» Work to be completed
Copy the material below line for line, with no changes.

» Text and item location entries
-*-

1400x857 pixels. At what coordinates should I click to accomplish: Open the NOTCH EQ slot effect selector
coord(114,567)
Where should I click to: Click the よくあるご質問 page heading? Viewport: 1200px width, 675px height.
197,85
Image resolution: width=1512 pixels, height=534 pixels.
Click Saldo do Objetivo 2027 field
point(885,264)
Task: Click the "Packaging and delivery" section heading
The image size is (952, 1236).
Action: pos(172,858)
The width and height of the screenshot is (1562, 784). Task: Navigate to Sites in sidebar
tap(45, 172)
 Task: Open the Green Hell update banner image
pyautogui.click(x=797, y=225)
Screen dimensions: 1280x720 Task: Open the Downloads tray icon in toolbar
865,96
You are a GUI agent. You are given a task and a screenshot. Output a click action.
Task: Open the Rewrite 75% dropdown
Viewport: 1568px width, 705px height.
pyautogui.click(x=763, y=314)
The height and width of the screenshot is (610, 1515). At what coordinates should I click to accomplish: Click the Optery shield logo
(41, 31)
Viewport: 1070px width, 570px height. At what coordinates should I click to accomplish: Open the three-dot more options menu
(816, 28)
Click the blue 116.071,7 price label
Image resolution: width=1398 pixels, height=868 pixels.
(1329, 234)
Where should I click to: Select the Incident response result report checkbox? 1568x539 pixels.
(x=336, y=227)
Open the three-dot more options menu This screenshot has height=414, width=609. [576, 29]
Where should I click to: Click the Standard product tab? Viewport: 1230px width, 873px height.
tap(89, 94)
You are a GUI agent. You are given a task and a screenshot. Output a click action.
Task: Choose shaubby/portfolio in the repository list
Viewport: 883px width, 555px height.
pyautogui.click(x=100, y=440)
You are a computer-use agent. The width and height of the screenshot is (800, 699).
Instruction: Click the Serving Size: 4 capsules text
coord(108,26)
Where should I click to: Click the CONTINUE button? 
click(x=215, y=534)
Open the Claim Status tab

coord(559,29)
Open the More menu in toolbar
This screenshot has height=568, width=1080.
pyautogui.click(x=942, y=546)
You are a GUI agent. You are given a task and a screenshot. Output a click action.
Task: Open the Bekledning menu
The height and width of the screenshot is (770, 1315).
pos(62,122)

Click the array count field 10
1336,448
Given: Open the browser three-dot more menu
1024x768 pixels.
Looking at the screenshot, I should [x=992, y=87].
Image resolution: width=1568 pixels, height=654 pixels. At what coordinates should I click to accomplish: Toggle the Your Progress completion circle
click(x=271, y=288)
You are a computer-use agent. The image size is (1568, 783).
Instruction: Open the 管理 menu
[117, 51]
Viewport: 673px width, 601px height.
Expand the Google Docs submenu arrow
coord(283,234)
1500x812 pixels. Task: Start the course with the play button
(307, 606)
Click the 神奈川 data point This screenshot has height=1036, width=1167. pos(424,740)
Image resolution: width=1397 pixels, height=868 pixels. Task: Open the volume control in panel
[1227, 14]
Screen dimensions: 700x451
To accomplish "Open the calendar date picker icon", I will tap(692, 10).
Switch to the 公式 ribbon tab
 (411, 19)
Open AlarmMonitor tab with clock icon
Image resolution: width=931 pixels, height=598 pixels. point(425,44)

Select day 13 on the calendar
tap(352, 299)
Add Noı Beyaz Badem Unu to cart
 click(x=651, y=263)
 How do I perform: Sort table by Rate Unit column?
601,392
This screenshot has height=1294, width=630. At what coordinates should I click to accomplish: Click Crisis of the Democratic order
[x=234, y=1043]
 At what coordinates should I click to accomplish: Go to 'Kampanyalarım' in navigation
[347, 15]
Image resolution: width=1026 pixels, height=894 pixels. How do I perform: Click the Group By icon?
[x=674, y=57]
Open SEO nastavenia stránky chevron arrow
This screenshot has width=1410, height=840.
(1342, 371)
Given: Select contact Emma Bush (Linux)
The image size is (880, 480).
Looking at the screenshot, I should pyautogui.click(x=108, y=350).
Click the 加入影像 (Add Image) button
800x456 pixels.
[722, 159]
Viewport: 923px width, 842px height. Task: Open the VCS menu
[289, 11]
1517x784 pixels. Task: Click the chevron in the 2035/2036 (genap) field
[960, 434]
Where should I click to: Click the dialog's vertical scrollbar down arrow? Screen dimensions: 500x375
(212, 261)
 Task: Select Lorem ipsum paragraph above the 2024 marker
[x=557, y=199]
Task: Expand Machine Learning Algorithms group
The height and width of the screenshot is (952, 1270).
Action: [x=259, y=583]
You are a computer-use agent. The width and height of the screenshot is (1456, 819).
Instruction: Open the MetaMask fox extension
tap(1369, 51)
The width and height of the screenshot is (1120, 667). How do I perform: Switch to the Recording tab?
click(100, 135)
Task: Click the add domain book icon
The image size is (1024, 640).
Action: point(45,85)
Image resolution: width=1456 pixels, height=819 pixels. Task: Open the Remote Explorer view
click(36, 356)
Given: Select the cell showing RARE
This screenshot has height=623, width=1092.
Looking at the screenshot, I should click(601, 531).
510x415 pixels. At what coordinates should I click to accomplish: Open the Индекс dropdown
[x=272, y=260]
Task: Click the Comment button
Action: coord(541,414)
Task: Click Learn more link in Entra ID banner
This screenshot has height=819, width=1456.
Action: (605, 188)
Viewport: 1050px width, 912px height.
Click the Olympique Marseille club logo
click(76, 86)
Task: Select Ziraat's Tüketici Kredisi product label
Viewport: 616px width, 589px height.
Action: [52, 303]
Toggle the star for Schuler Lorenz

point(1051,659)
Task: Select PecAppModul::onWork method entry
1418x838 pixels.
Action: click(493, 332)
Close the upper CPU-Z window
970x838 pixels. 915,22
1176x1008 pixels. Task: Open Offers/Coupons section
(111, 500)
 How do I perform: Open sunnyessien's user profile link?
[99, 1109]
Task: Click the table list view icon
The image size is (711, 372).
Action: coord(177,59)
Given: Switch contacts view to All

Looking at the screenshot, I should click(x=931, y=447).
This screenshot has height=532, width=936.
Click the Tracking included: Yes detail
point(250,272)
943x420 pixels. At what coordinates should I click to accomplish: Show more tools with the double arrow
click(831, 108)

-*-

» Written answer
1400x857 pixels. At what coordinates should I click to accomplish: Open the NOTCH EQ slot effect selector
coord(114,567)
Where should I click to: Click the よくあるご質問 page heading? Viewport: 1200px width, 675px height.
197,85
Image resolution: width=1512 pixels, height=534 pixels.
Click Saldo do Objetivo 2027 field
point(885,264)
Task: Click the "Packaging and delivery" section heading
The image size is (952, 1236).
Action: pos(172,858)
The width and height of the screenshot is (1562, 784). Task: Navigate to Sites in sidebar
tap(45, 172)
 Task: Open the Green Hell update banner image
pyautogui.click(x=797, y=225)
Screen dimensions: 1280x720 Task: Open the Downloads tray icon in toolbar
865,96
You are a GUI agent. You are given a task and a screenshot. Output a click action.
Task: Open the Rewrite 75% dropdown
Viewport: 1568px width, 705px height.
pyautogui.click(x=763, y=314)
The height and width of the screenshot is (610, 1515). At what coordinates should I click to accomplish: Click the Optery shield logo
(41, 31)
Viewport: 1070px width, 570px height. At what coordinates should I click to accomplish: Open the three-dot more options menu
(816, 28)
Click the blue 116.071,7 price label
Image resolution: width=1398 pixels, height=868 pixels.
(1329, 234)
Where should I click to: Select the Incident response result report checkbox? 1568x539 pixels.
(x=336, y=227)
Open the three-dot more options menu This screenshot has height=414, width=609. [576, 29]
Where should I click to: Click the Standard product tab? Viewport: 1230px width, 873px height.
tap(89, 94)
You are a GUI agent. You are given a task and a screenshot. Output a click action.
Task: Choose shaubby/portfolio in the repository list
Viewport: 883px width, 555px height.
pyautogui.click(x=100, y=440)
You are a computer-use agent. The width and height of the screenshot is (800, 699).
Instruction: Click the Serving Size: 4 capsules text
coord(108,26)
Where should I click to: Click the CONTINUE button? 
click(x=215, y=534)
Open the Claim Status tab

coord(559,29)
Open the More menu in toolbar
This screenshot has height=568, width=1080.
pyautogui.click(x=942, y=546)
You are a GUI agent. You are given a task and a screenshot. Output a click action.
Task: Open the Bekledning menu
The height and width of the screenshot is (770, 1315).
pos(62,122)

Click the array count field 10
1336,448
Given: Open the browser three-dot more menu
1024x768 pixels.
Looking at the screenshot, I should [x=992, y=87].
Image resolution: width=1568 pixels, height=654 pixels. At what coordinates should I click to accomplish: Toggle the Your Progress completion circle
click(x=271, y=288)
You are a computer-use agent. The image size is (1568, 783).
Instruction: Open the 管理 menu
[117, 51]
Viewport: 673px width, 601px height.
Expand the Google Docs submenu arrow
coord(283,234)
1500x812 pixels. Task: Start the course with the play button
(307, 606)
Click the 神奈川 data point This screenshot has height=1036, width=1167. pos(424,740)
Image resolution: width=1397 pixels, height=868 pixels. Task: Open the volume control in panel
[1227, 14]
Screen dimensions: 700x451
To accomplish "Open the calendar date picker icon", I will tap(692, 10).
Switch to the 公式 ribbon tab
 (411, 19)
Open AlarmMonitor tab with clock icon
Image resolution: width=931 pixels, height=598 pixels. point(425,44)

Select day 13 on the calendar
tap(352, 299)
Add Noı Beyaz Badem Unu to cart
 click(x=651, y=263)
 How do I perform: Sort table by Rate Unit column?
601,392
This screenshot has height=1294, width=630. At what coordinates should I click to accomplish: Click Crisis of the Democratic order
[x=234, y=1043]
 At what coordinates should I click to accomplish: Go to 'Kampanyalarım' in navigation
[347, 15]
Image resolution: width=1026 pixels, height=894 pixels. How do I perform: Click the Group By icon?
[x=674, y=57]
Open SEO nastavenia stránky chevron arrow
This screenshot has width=1410, height=840.
(1342, 371)
Given: Select contact Emma Bush (Linux)
The image size is (880, 480).
Looking at the screenshot, I should pyautogui.click(x=108, y=350).
Click the 加入影像 (Add Image) button
800x456 pixels.
[722, 159]
Viewport: 923px width, 842px height. Task: Open the VCS menu
[289, 11]
1517x784 pixels. Task: Click the chevron in the 2035/2036 (genap) field
[960, 434]
Where should I click to: Click the dialog's vertical scrollbar down arrow? Screen dimensions: 500x375
(212, 261)
 Task: Select Lorem ipsum paragraph above the 2024 marker
[x=557, y=199]
Task: Expand Machine Learning Algorithms group
The height and width of the screenshot is (952, 1270).
Action: [x=259, y=583]
You are a computer-use agent. The width and height of the screenshot is (1456, 819).
Instruction: Open the MetaMask fox extension
tap(1369, 51)
The width and height of the screenshot is (1120, 667). How do I perform: Switch to the Recording tab?
click(100, 135)
Task: Click the add domain book icon
The image size is (1024, 640).
Action: point(45,85)
Image resolution: width=1456 pixels, height=819 pixels. Task: Open the Remote Explorer view
click(36, 356)
Given: Select the cell showing RARE
This screenshot has height=623, width=1092.
Looking at the screenshot, I should click(601, 531).
510x415 pixels. At what coordinates should I click to accomplish: Open the Индекс dropdown
[x=272, y=260]
Task: Click the Comment button
Action: coord(541,414)
Task: Click Learn more link in Entra ID banner
This screenshot has height=819, width=1456.
Action: (605, 188)
Viewport: 1050px width, 912px height.
Click the Olympique Marseille club logo
click(76, 86)
Task: Select Ziraat's Tüketici Kredisi product label
Viewport: 616px width, 589px height.
Action: [52, 303]
Toggle the star for Schuler Lorenz

point(1051,659)
Task: Select PecAppModul::onWork method entry
1418x838 pixels.
Action: click(493, 332)
Close the upper CPU-Z window
970x838 pixels. 915,22
1176x1008 pixels. Task: Open Offers/Coupons section
(111, 500)
 How do I perform: Open sunnyessien's user profile link?
[99, 1109]
Task: Click the table list view icon
The image size is (711, 372).
Action: coord(177,59)
Given: Switch contacts view to All

Looking at the screenshot, I should click(x=931, y=447).
This screenshot has height=532, width=936.
Click the Tracking included: Yes detail
point(250,272)
943x420 pixels. At what coordinates should I click to accomplish: Show more tools with the double arrow
click(831, 108)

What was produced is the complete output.